Al salir del centro de urgencias, pasadas las diez de la noche, ya había empezado el toque de queda que se había impuesto el martes 27, dos días antes. Tenía miedo de que me parase la policía, pero entendía que podía justificar mi presencia en la vía pública con el informe de urgencias que me habían extendido los administrativos del CUAP.
*
Se puede decir que yo, a estas alturas, ya he agotado todos los recursos que tenía a mano: ideologías, expresiones artísticas, amistades, estudios, trabajos, psicología, espiritualidad (que Dios me perdone), pastillas de todas las formas y colores, legales e ilegales… y nada. Love remains elusive.
Una de las herramientas que me aporta un alivio temporal a ese vacío existencial es la escritura (literatura, si quieren, aunque yo no me atrevo a denominar así a lo que sale de mi teclado).
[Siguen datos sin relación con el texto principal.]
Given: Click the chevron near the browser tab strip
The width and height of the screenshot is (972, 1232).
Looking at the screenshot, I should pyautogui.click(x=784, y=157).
A lo largo de los últimos doce o trece años, he intentado dar a conocer mis escritos a través de Internet en varios abortos de blog. Sin ningún éxito, por supuesto, pero también es cierto que mi empeño para conseguir ese objetivo es más bien débil.
Si los intentos de suicidio suelen ser «una llamada de atención», «un grito de socorro» (como dice también Al Álvarez en su estudio sobre el suicidio, Un dios salvaje, refiriéndose concretamente a la auto-aniquilación de la poetisa Sylvia Plath), lo mismo se puede decir de esa extensión del diario personal que representa el blog.
Eso me lleva a una reflexión sobre los blogs (la «blogosfera»… palabra que ya suena decididamente anticuada; por desgracia). En mi caso, son otro recurso desesperado para pedir atención; es decir, ayuda.
Los blogs me recuerdan a una canción cuya letra me emocionó en el quicio de la infancia y la adolescencia: Message in a Bottle, del grupo Police. La letra habla de un náufrago en una isla desierta que, por supuesto, se siente muy solo y decide lanzar un mensaje en una botella para encontrar su «alma gemela». La respuesta que obtiene le deja anonadado: cientos de millones de botellas lanzadas al mar con la misma intención que el protagonista, que no tiene más remedio que reconocer:
«seems I’m not alone in being alone»
(«parece que no estoy solo en esto de estar solo»)
Ese verso me golpeó profundamente cuando nuestro profesor de inglés de Séptimo de EGB nos puso esta canción de Police en clase.
Seguro que la metáfora de un blog como un mensaje lanzado al mar en una botella no es nuevo (aunque yo nunca haya leído nada similar de momento), pero… whatever.
El caso es que no estoy solo en esto de estar solo. Hay muchos más «náufragos» por ahí perdidos. Pues entonces: «¡po’ favó’ zárvame!»